Among the entries below, one line contains "Task: Click the share page icon" and another contains "Given: Select the Add Watermark tool". Transcribe those two lines and every line between them, exactly.

Input material:
● ● ●

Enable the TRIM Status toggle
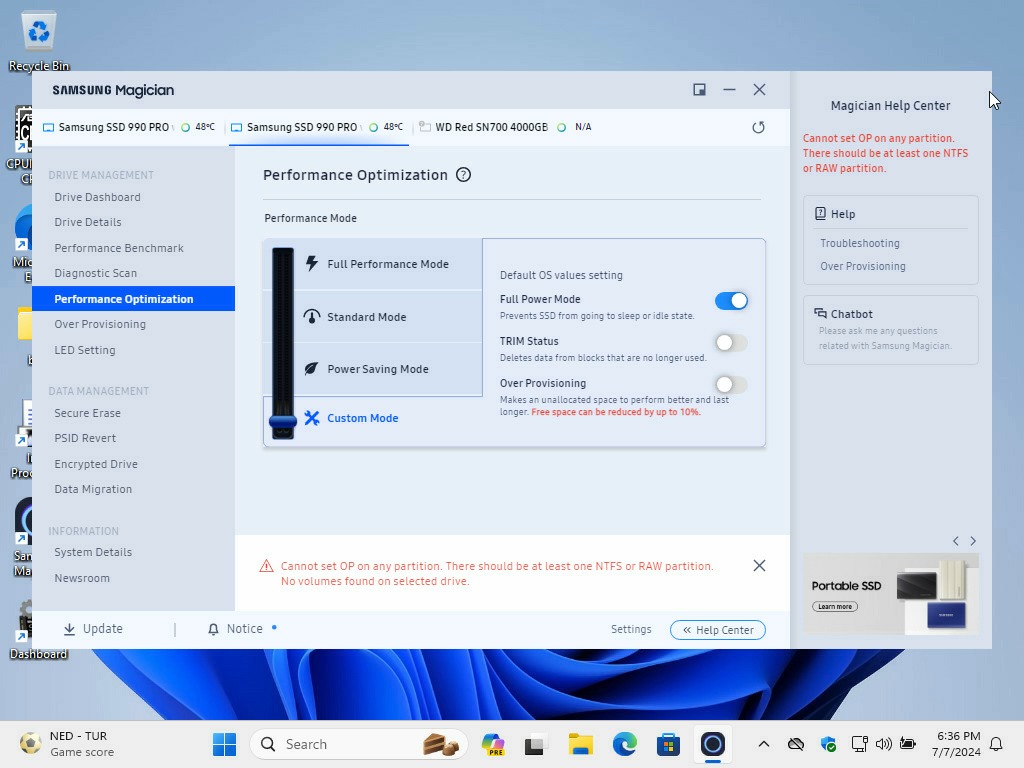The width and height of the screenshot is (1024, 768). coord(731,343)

● ● ●

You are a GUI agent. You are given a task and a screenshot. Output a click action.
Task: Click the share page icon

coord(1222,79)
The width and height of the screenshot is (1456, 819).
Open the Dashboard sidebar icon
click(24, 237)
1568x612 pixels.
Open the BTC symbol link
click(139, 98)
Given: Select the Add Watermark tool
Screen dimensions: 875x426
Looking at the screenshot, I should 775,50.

● ● ●

Response to this exercise:
Task: Click the share page icon

coord(1222,79)
The width and height of the screenshot is (1456, 819).
Open the Dashboard sidebar icon
click(24, 237)
1568x612 pixels.
Open the BTC symbol link
click(139, 98)
Given: Select the Add Watermark tool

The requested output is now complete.